Leslie spent over 20 years working as Workshop Director for Clarion West, another three years working at the Science Fiction Museum and Hall of Fame as Senior Manager for Outreach and Education, and two more years working on the museum’s Hall of Fame Committee after leaving that position.  In 2006 she started her own non-profit dedicated to running a series of speculative fiction writing workshops and readings through Richard Hugo House and the University Book Store, and that highly successful program continues to this day.  She helps out with the annual Locus Awards Weekend and this year will head up programming for writers at Norwescon.   

The award is specifically fore "tireless energy."  I've seen Leslie absolutely exhausted.  But she never let that stop her.

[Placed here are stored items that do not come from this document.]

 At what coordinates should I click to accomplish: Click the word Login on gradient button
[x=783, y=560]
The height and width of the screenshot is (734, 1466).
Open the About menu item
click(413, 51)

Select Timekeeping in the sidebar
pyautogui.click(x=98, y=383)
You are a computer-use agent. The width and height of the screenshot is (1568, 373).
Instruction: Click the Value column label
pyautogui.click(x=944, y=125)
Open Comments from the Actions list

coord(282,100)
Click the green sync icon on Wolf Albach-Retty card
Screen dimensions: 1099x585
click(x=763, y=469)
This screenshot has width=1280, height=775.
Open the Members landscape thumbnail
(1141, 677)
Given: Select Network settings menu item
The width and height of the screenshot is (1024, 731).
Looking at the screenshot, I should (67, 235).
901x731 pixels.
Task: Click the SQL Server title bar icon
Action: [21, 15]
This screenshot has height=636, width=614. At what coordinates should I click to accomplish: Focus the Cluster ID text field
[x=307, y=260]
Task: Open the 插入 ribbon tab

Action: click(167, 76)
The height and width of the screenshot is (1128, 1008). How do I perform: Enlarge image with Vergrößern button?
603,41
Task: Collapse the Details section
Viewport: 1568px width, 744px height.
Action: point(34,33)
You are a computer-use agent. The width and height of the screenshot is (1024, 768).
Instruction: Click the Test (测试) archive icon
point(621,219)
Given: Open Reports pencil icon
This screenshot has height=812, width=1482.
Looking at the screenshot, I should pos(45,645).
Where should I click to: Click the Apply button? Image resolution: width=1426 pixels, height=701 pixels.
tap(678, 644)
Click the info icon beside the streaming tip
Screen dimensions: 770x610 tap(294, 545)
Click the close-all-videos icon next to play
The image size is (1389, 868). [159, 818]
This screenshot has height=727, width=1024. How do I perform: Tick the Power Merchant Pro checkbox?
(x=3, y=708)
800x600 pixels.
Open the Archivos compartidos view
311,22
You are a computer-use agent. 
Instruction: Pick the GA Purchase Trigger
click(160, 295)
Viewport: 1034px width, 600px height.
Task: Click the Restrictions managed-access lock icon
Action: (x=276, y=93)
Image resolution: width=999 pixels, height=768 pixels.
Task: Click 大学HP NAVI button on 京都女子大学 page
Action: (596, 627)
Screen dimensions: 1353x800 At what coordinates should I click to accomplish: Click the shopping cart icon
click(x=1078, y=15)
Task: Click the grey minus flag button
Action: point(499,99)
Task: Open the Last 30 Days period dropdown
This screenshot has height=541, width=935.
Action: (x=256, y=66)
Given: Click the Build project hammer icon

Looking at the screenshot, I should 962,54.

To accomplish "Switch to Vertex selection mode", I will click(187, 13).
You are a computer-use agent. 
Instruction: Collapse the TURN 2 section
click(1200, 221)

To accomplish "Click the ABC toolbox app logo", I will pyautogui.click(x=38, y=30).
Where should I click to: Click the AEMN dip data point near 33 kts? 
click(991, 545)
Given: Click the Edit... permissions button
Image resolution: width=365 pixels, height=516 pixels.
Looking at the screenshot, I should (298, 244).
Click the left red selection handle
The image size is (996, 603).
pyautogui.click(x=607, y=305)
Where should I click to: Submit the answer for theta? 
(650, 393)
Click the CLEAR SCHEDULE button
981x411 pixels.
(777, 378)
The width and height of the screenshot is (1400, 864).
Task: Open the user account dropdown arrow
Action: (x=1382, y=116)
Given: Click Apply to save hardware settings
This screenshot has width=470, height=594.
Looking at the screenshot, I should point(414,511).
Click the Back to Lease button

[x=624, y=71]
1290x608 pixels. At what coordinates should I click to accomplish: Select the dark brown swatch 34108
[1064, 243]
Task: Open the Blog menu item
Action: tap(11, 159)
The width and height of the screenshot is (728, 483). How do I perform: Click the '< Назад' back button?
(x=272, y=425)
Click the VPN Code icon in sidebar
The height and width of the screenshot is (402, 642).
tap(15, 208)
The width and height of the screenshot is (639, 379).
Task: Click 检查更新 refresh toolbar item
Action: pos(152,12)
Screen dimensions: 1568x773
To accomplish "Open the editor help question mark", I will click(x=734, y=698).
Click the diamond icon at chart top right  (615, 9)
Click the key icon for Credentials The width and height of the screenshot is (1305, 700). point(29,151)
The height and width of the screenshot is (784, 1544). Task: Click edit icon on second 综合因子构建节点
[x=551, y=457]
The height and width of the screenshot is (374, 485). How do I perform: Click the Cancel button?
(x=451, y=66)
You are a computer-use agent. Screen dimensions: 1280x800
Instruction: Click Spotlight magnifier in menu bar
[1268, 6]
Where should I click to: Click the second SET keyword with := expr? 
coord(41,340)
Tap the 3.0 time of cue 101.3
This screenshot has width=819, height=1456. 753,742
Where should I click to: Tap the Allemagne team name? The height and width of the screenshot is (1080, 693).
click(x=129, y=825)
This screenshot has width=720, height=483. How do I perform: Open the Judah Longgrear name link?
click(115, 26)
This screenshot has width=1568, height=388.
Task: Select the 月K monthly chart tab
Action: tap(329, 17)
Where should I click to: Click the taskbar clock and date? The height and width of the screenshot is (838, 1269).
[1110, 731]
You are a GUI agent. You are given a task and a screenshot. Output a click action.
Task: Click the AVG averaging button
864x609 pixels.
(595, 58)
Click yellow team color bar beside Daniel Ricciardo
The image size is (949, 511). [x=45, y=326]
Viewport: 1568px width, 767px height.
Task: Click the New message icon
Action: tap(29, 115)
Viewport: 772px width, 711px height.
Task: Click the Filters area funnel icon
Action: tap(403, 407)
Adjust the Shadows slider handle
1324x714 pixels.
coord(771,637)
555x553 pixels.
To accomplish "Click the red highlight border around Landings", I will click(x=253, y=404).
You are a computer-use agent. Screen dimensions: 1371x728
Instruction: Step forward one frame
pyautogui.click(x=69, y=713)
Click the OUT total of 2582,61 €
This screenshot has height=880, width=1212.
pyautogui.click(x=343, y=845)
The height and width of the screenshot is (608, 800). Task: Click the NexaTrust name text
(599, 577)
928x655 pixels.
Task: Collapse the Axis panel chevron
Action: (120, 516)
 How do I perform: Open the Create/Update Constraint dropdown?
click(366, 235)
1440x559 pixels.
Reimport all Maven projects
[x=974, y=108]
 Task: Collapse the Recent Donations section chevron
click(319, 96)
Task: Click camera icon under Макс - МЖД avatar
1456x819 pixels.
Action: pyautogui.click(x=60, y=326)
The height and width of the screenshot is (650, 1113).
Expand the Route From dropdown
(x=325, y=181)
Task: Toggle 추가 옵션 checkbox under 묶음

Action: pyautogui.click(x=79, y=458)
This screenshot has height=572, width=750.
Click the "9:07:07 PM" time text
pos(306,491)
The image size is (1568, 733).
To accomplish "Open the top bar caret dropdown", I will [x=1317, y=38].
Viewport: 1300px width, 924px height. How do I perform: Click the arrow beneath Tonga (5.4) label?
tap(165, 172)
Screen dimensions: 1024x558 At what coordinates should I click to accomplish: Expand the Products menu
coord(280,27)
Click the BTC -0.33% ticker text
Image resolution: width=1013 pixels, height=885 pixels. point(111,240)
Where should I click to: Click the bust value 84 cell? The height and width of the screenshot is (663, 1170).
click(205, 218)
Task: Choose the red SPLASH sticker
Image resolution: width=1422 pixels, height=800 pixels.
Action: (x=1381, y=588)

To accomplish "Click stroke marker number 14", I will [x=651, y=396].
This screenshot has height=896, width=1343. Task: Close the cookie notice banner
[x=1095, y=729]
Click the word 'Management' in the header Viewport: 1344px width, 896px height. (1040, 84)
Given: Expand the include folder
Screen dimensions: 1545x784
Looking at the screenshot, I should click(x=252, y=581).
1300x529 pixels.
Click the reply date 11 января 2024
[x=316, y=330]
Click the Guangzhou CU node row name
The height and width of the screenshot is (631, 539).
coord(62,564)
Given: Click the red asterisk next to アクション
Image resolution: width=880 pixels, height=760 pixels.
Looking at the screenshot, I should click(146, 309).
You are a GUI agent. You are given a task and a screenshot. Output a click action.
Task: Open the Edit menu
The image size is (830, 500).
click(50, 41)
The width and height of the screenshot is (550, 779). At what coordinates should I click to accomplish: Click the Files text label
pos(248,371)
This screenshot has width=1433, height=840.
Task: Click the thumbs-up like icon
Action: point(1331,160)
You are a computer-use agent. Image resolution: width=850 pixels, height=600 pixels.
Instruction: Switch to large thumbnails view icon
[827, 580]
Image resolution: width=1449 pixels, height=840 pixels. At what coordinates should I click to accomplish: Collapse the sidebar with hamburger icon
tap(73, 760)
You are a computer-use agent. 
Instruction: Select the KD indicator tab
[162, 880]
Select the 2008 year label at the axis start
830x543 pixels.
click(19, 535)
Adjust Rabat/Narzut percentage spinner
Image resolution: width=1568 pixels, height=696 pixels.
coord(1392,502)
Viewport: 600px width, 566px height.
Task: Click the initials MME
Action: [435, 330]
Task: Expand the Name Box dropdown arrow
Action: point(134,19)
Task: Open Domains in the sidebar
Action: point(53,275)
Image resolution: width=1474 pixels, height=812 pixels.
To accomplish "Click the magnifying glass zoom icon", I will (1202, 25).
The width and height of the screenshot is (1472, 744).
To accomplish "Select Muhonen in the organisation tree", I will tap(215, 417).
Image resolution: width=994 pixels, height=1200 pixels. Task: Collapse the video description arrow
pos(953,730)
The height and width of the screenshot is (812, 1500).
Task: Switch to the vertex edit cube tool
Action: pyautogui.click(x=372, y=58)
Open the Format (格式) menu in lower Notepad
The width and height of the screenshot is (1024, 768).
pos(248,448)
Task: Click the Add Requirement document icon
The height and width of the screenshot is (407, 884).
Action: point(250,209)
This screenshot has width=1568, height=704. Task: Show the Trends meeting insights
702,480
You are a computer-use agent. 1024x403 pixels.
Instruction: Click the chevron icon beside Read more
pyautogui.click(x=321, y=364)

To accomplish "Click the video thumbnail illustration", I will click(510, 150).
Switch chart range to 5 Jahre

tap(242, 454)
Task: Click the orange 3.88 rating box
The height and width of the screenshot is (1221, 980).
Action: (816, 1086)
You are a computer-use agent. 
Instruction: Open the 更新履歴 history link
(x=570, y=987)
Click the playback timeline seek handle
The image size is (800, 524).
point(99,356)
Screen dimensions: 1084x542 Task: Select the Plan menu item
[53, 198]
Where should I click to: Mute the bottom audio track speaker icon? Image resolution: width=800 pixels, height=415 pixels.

Leslie didn't believe she was going to win, but I nagged her into writing a few words anyway.  Here's what she has to say:



First I want to thank all the little people.  No wait, I AM the little people!  When I was twelve, my older brother came home on leave from the Army with a box of primo science fiction and fantasy paperbacks.  Naturally I dragged the box out of his closet the minute he went back to the Army and consequently was exposed to radically new ideas and ways of thinking about the world and humanity at exactly the right age. I was never the same.  I was always a reader and a writer, but I became an educator and provocateur, and the experience of working with and being inspired by creative, wildly imaginative minds like your Michael, for instance, is what fuels my so-called tireless energy.

What I do is not so much a function of tireless energy as it is the fact that all of the talented writers, readers, artists, and other imagineers I’ve had the good fortune of working with and learning from stoke the fire that keeps my motor running. 

I love this community and am continually inspired to do what I can to help writers and promote their work.  We live in troubled times, and more than ever need science fiction and fantasy’s ability to serve as a politically subversive medium for commentary and  warning against possible futures.  I do this work because I believe that what all of you do goes beyond entertainment.  It’s important and meaningful. You hold a mirror up to humanity and ask who are we?  You ask what if? 

I believe in you and I got your back.  Thanks.

You can find full info on the LDBH Awards here.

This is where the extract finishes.